La parola è una forma di istinto primordiale. Il suono è una forma di richiamo, verso i nostri simili. Di allarme, per avvisarli di un imminente pericolo. È un canto o una nenia che appacifica i piccoli. È la trasposizione del nostro pensiero. Il mutismo è una patologia irreversibile, ma la forma di assenza di comunicazione peggiore è quella data dalle parole che possono risultare incomprensibili.
Quelle pronunciate da chi sta cercando di chiedere aiuto e si accorge che improvvisamente il proprio idioma è diventato incomprensibile. Impariamo a parlare e poi ci rendiamo conto che ciò che stiamo dicendo non viene ascoltato o si disperde in vortici di parole, suoni cacofonici che ammorbano tutto ciò che circonda il nostro essere. La depressione non è muta. Comunica, forse troppo a voce bassa.

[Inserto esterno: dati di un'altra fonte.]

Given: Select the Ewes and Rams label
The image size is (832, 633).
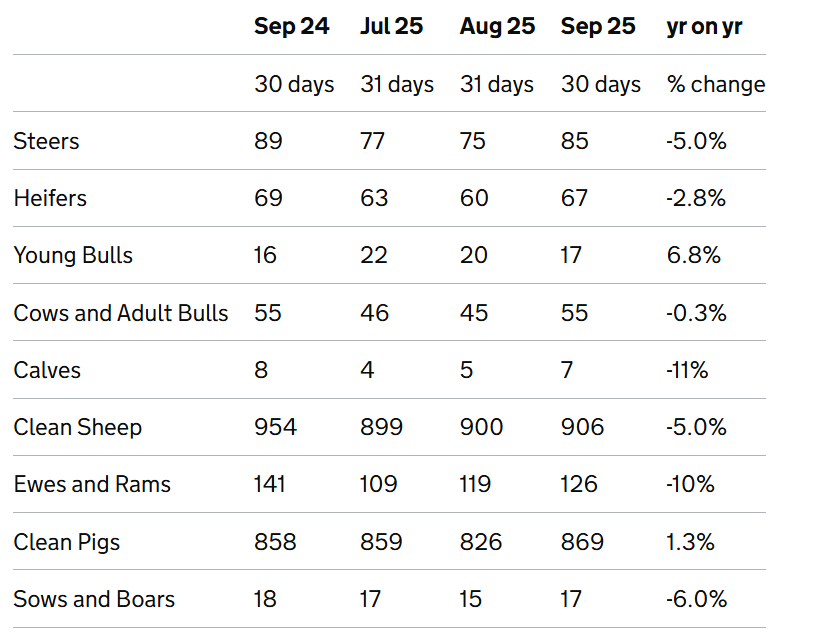Looking at the screenshot, I should point(92,484).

Forse è per questo motivo che per farsi udire, spesso, cerca di dare risonanza a gesti eclatanti. Diversamente l’urlo diventerebbe inudibile. Questo potrebbe essere il senso dell’iperbole tracciata da giordano Tomasoni, autore prolifico, impegnatissimo in questa sua seconda vita che non rappresenta un senso di merce utilizzata e rimessa sul mercato dei buoni sentimenti con un forte sconto, così che possa essere acquistata, ma che si pone con un obbligo morale di voler far capire quali siano i suoni soffusi delle parole che la depressione pronuncia e che il mondo sordo continua a fingere di non voler udire.
Nessuno può davvero desiderare di voler morire. La bestia ipnotica che irretisce la mente è in grado di disegnare dentro alla nostra prospettiva degli scenari che paiono idilliaci, mentre in realtà sono solo dei fondali di scena malmessi, che nascondono delle quinte dove il vuoto, la solitudine, la disperazione recitano la parte dei protagonisti assoluti. Giordano Tomasoni non urla. Ha trovato il modo di farsi udire senza necessariamente dover alzare la voce.
Scrive. Così che ognuno dei suoi, sempre più lettori, dia il giusto volume a quelle che sono delle parole che tutti, prima o poi, dovrebbero leggere. Il desiderio di morire è una sorta di istruzioni per l’uso. Il Bugiardino di una medicina tanto amara quanto necessaria e ci sono scritti tutti gli effetti collaterali. C’è tutta la paura e la voglia di rinascere. Ci sono i dubbi mitigati poi dalle certezze. C’è la realtà. Ci sono i timori di un uomo che si scopre Pollicino e non gigante come invece tutti coloro che lo hanno conosciuto nella sua prima vita erano abituati a pensare potesse essere.
Non sappiamo cosa ci sia davvero oltre al muro immaginato da Sant'Agostino. Nessuno è tornato da lì. Chi è riuscito a dare una fugace sbirciata ci racconta quanto sia importante mantenersi alla larga. Ci parla di una vita, l’unica che abbiamo, che deve essere apprezzata, sino in fondo. Lo fa utilizzando le parole. Quelle che spesso abbiamo dimenticato e che dovremmo ricominciare ad imparare a memoria.
Il bisogno di morire di Giordano Tomasoni.